5 Mistakes to Avoid when trying to solve
I/O Bottlenecks in Virtualized Servers
... IO Turbine logo - click for profile

One of the biggest problems in virtualized computing is I/O performance.

Increasingly powerful multi-core servers have the CPU horsepower to host dozens of virtual machines but the I/O capability has not kept pace with this mammoth increase in computing power, and the aggregate demands of all virtual machines pose a bottleneck to unlocking the full potential of consolidation and cost savings promised with server virtualization.

Flash-based solid state disk provides an inflection point in server storage with the potential to solve the I/O bottleneck issue for virtualized infrastructures. But to take full advantage of the performance potential of SSDs, a different approach to I/O is required.

To date, the cost of using SSDs has been too high and the utilization rate too low to make SSDs economically viable in virtualized environments. Companies have pursued a laundry list of techniques without success, searching for a method to simply and efficiently deploy SSDs in VMware and other virtual infrastructures.

Here are 5 common mistakes to avoid when trying to solve virtualization-imposed I/O bottlenecks:

1. Using locally attached Flash SSDs as block devices to provide high IOPS storage

Using flash SSDs in this configuration loses vMotion functionality and the ability to migrate live virtual machines.
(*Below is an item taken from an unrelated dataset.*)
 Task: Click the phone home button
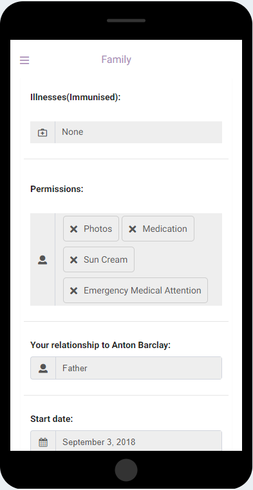pos(126,469)
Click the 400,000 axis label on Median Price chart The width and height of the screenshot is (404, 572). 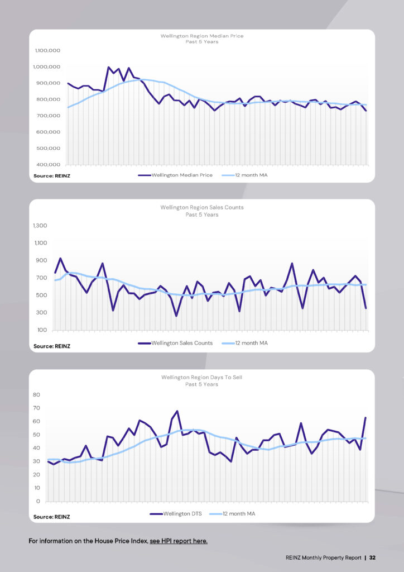point(49,165)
It also requires management-intensive sizing of SSDs for each virtual machine and a reconfiguration of application and primary storage. Flash capacity is wasted as VMs start and stop when dedicated to a specific machine and requires a lot of manual intervention each time you deploy more SSDs.
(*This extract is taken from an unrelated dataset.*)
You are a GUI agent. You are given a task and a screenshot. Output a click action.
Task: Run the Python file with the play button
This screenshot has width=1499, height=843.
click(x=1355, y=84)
2. Adding high-performance hard disk drives and extra spindles to increase IOPS

This option requires some or all drives in the storage array to be upgraded to expensive 15K Fibre Channel or SAS drives. Additionally, hard disk arrays are typically over-provisioned with unwanted capacity in an attempt to wring out extra IOPS, making it a poor choice in terms of return on investment to solve I/O bottlenecks.

3. Adding Flash as special primary storage using an SSD array

This option also requires the intervention of storage administrators to specify which applications use SSD storage and then tuning the system to take advantage of the SSD performance potential. I/O performance improvements can easily be offset by the higher administrative overhead to make the system run properly. While many enterprise-class storage providers offer automatic tiering with data migration to and from the SSD storage, these solutions typically take place well after the need for the I/O acceleration has passed. Implementing SSD within the primary storage array does not eliminate the network latency incurred going to and from the application and SAN or NAS storage and thus negates the low latency advantage of SSDs.

4. Not Running I/O Intensive Applications on a Virtualized Host

One sure way to avoid I/O bottlenecks in virtualized environments is to restrict the applications that run on virtual machines to those that dont stress the I/O limits of the system. This again adds to management overhead by forcing administrators to carefully evaluate applications based on their I/O requirements and offsets the server consolidation and cost savings generated by server virtualization.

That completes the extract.